— INPUT —
* * * *

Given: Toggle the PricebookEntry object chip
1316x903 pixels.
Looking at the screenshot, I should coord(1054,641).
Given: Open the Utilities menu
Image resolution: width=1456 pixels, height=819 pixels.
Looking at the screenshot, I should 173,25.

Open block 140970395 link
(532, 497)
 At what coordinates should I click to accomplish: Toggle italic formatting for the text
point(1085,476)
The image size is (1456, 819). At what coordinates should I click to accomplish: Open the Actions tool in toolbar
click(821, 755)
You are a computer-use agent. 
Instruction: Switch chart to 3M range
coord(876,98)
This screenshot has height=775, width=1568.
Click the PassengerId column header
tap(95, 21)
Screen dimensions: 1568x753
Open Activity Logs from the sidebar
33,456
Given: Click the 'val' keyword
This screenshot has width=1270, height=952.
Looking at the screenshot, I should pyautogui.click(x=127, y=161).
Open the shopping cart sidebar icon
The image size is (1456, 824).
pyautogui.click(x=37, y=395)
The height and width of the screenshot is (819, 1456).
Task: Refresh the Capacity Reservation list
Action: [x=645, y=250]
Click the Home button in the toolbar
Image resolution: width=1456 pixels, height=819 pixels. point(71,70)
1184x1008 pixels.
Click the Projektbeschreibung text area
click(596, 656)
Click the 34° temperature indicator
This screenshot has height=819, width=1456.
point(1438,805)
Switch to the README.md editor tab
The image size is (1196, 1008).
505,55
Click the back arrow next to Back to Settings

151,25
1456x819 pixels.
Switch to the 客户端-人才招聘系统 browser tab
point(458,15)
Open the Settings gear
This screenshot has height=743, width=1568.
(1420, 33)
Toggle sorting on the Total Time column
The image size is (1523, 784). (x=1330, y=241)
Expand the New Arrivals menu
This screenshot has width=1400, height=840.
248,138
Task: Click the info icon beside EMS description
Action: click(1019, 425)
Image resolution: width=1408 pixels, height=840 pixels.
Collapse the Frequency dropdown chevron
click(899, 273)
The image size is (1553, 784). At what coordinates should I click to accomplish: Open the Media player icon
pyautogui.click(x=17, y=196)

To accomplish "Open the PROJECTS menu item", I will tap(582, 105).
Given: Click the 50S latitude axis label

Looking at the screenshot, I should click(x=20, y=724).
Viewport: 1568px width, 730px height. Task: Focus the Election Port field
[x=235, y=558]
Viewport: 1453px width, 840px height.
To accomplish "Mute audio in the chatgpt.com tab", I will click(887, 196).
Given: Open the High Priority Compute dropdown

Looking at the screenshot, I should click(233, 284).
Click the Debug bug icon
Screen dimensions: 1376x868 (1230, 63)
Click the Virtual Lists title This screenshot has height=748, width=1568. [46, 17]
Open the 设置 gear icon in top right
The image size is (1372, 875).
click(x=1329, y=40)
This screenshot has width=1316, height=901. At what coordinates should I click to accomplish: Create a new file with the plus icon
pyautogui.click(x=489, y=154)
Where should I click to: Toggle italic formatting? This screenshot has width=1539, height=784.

* * * *

Scan the data above and report each line in which "will" is present.

To accomplish "Open the PROJECTS menu item", I will tap(582, 105).
To accomplish "Mute audio in the chatgpt.com tab", I will click(887, 196).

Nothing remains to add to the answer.